--- Text block ---
*-*-*

That dream ended when it suddenly became true.
People were able to fly anytime, anywhere. Without even concentrating. They just bought a ticket.
Today we might as well be taking the bus.
Today what we can’t seem to do is soar.
The way flying used to be, then, at the beginning—that, now, is a dream. P-38s, Wacos, Stearmans, Stinsons, Mustangs, Spitfires, will all soon be collected like blue-period Picassos, or corporations, or islands.
The flight jacket of those days persists; it got better with time; then, in the mid-forties it became actually great.
This is as close to one of those as you can get. It rings true. No flashiness. Five hand-finished hides (lambskins) go into it.
It has the sweet, serious, mysterious aroma of real leather, of old leather library chairs in a room in Rome. The aroma goes with you where you go, like a companion. And it lasts.
Lambskin Flight Jacket (No. 1970), with plenty of pockets, and located correctly. Brass zippers. Thick cotton-blend rib trim. Gusseted back. Fully lined. Warm, handsome, comfortable. And exciting to own.

*-*-*

--- Stored data ---
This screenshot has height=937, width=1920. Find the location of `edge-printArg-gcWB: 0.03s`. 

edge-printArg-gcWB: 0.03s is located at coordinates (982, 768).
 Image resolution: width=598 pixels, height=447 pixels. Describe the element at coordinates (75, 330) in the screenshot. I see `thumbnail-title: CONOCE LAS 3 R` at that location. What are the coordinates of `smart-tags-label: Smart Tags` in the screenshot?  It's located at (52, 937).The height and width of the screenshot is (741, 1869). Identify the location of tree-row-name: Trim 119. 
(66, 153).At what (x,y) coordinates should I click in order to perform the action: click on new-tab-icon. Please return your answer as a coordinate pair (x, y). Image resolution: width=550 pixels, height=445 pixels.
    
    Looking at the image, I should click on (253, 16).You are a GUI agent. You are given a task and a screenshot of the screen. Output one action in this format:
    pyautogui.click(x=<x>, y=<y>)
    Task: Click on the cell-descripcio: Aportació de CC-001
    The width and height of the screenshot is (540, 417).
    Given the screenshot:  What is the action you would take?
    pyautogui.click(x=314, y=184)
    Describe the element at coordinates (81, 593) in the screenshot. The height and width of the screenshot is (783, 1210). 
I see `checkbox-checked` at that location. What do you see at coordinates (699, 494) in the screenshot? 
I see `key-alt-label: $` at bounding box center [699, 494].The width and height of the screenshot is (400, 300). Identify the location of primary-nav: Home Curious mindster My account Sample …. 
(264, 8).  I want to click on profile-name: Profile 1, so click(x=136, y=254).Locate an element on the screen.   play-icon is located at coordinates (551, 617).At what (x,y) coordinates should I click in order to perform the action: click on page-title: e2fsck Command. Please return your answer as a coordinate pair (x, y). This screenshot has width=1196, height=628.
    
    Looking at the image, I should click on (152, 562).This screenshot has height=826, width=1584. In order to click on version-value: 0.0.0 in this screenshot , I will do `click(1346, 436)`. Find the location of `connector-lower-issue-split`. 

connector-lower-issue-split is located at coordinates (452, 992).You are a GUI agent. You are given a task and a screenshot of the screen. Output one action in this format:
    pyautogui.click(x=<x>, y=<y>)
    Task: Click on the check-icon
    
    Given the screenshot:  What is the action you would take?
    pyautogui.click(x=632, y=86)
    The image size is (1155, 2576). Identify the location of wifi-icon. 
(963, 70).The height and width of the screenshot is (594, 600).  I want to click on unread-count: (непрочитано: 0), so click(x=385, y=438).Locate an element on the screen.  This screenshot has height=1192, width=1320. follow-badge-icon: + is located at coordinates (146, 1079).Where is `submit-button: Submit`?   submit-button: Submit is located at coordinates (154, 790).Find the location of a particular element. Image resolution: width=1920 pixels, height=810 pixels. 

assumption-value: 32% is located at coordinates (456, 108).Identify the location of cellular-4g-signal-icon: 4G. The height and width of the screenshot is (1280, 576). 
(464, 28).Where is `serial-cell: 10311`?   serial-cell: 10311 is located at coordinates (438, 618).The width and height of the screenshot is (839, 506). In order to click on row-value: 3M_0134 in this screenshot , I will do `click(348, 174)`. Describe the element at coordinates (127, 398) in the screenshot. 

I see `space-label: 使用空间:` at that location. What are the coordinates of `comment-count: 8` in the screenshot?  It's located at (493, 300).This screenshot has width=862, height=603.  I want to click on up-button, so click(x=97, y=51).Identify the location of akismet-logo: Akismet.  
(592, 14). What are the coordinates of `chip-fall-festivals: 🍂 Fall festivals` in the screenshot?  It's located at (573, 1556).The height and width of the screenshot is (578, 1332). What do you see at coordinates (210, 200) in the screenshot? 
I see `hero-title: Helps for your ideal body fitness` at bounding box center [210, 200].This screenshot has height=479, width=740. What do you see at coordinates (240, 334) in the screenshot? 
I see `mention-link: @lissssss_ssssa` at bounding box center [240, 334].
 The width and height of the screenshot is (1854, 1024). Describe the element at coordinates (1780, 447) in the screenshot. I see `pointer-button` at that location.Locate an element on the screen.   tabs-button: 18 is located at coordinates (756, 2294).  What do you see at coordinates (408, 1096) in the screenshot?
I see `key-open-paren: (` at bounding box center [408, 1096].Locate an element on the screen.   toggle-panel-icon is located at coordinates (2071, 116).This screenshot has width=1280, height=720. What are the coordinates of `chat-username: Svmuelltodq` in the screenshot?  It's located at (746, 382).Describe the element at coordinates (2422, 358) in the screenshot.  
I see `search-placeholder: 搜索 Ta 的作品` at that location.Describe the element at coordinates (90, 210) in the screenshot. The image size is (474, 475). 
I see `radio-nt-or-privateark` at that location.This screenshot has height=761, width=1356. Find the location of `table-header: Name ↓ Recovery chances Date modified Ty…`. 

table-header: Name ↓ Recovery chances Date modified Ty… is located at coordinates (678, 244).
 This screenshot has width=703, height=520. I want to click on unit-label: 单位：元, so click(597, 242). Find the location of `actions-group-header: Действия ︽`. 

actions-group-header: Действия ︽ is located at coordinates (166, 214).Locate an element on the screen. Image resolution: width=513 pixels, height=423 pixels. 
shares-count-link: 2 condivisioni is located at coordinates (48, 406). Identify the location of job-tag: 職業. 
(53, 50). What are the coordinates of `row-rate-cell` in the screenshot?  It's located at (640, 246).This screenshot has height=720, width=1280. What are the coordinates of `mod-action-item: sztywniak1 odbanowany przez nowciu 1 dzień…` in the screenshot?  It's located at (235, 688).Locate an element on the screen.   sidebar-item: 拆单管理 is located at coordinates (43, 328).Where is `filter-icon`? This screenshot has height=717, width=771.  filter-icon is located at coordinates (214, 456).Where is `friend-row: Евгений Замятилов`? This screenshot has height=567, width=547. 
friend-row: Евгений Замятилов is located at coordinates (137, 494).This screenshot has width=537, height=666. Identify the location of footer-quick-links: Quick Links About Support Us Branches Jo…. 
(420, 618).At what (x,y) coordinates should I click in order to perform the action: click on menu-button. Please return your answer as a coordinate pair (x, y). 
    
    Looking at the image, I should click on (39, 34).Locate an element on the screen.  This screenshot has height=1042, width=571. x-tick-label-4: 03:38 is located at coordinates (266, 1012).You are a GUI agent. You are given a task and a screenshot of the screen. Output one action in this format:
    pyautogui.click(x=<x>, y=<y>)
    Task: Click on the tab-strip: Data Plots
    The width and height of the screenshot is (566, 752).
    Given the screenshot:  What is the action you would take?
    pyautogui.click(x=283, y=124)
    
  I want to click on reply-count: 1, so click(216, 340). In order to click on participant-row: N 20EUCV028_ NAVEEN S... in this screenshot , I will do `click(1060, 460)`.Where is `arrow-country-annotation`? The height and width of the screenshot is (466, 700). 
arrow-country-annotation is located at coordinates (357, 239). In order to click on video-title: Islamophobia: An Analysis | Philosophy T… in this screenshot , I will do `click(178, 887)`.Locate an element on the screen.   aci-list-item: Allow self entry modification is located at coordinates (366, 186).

*-*-*

--- Exercise set ---
a – Return the stretch of the flight jacket text from "The way flying" through "became actually great.", word for word.
b – Continue the flight jacket text from the point where it stops.

--- Answers below ---
a –
The way flying used to be, then, at the beginning—that, now, is a dream. P-38s, Wacos, Stearmans, Stinsons, Mustangs, Spitfires, will all soon be collected like blue-period Picassos, or corporations, or islands.
The flight jacket of those days persists; it got better with time; then, in the mid-forties it became actually great.

b –
Color: Dark Brown.
Men’s sizes: S, M, L, XL, XXL. (I would just like to mention that women look wonderful in it; they don’t expect to, at first. It just happens. Then you can’t get it away from them.)

Classic Aviator’s Scarf. The prevalent version, first cut expeditiously from retired parachute silk. Worn by airmen (and women) as early as 1910, well into the 1940s; closed cockpits and full intrumentation made it less and less necessary, more and more dashing.
Aviator’s Scarf (No. 4018), substantial double-layer of sandwashed Ivory silk twill with finished seams on all four sides. Dimensions: 13" wide x 71" long.